* What is being asked: Your output should be the lines from the start of the data through the line containing "Back to Main Store (1159, 293)", exactly and nothing more.

(Saved entries)
┌────────

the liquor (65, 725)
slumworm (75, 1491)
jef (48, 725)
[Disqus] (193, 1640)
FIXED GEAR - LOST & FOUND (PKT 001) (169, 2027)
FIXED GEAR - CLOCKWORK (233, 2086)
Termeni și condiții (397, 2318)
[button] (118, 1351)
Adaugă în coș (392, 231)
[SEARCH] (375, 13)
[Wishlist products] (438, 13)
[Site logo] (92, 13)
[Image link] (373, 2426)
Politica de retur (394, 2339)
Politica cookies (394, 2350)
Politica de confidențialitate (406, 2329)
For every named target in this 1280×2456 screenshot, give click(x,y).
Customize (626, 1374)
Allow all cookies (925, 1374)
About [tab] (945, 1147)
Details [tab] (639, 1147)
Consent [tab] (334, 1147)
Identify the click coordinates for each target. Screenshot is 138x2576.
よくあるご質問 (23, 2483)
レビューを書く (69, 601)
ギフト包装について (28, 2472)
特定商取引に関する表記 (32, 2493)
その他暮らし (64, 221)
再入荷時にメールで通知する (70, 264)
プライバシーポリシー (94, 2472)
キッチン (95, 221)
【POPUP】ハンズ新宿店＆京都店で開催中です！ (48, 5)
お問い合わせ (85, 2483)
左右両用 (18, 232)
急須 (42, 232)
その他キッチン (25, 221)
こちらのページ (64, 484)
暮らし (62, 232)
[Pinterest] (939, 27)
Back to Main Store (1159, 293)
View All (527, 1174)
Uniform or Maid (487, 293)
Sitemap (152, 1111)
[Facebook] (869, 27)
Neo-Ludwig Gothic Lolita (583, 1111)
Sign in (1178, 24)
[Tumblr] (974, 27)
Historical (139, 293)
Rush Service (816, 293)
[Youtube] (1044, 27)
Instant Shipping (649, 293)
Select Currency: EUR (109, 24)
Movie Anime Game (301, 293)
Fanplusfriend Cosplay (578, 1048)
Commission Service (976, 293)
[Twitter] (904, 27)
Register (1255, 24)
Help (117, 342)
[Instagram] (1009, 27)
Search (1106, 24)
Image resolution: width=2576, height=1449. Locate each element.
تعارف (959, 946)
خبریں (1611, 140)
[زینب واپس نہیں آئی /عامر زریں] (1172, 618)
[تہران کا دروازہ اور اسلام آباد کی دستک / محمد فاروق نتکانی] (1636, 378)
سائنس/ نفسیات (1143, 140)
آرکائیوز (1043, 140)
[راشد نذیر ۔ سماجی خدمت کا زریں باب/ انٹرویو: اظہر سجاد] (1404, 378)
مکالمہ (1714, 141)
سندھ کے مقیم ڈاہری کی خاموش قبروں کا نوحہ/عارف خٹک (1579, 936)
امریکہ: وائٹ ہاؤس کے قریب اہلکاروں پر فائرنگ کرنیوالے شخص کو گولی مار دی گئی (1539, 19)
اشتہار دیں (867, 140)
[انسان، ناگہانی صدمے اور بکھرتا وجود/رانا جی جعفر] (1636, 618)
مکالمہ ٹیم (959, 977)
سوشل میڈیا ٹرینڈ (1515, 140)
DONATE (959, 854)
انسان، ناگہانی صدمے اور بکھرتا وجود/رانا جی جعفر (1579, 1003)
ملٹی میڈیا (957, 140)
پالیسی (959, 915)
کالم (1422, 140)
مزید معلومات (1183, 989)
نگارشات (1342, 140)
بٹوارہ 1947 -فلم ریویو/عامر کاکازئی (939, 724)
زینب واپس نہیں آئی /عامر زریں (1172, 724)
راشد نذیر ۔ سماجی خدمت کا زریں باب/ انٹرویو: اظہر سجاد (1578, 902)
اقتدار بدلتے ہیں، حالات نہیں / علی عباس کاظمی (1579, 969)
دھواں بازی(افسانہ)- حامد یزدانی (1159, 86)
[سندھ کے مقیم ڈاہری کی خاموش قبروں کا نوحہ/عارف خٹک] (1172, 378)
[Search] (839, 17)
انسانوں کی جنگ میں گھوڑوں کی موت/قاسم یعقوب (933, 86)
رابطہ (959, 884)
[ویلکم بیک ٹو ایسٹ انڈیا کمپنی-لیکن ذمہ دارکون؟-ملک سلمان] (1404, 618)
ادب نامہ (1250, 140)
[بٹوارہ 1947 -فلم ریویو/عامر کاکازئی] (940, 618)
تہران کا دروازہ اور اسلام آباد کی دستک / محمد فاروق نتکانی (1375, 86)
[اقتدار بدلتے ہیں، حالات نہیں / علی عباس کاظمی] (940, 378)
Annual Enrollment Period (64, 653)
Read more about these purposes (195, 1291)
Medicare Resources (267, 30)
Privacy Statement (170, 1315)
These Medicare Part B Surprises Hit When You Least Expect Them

└────────

* Written response:
the liquor (65, 725)
slumworm (75, 1491)
jef (48, 725)
[Disqus] (193, 1640)
FIXED GEAR - LOST & FOUND (PKT 001) (169, 2027)
FIXED GEAR - CLOCKWORK (233, 2086)
Termeni și condiții (397, 2318)
[button] (118, 1351)
Adaugă în coș (392, 231)
[SEARCH] (375, 13)
[Wishlist products] (438, 13)
[Site logo] (92, 13)
[Image link] (373, 2426)
Politica de retur (394, 2339)
Politica cookies (394, 2350)
Politica de confidențialitate (406, 2329)
For every named target in this 1280×2456 screenshot, give click(x,y).
Customize (626, 1374)
Allow all cookies (925, 1374)
About [tab] (945, 1147)
Details [tab] (639, 1147)
Consent [tab] (334, 1147)
Identify the click coordinates for each target. Screenshot is 138x2576.
よくあるご質問 (23, 2483)
レビューを書く (69, 601)
ギフト包装について (28, 2472)
特定商取引に関する表記 (32, 2493)
その他暮らし (64, 221)
再入荷時にメールで通知する (70, 264)
プライバシーポリシー (94, 2472)
キッチン (95, 221)
【POPUP】ハンズ新宿店＆京都店で開催中です！ (48, 5)
お問い合わせ (85, 2483)
左右両用 (18, 232)
急須 (42, 232)
その他キッチン (25, 221)
こちらのページ (64, 484)
暮らし (62, 232)
[Pinterest] (939, 27)
Back to Main Store (1159, 293)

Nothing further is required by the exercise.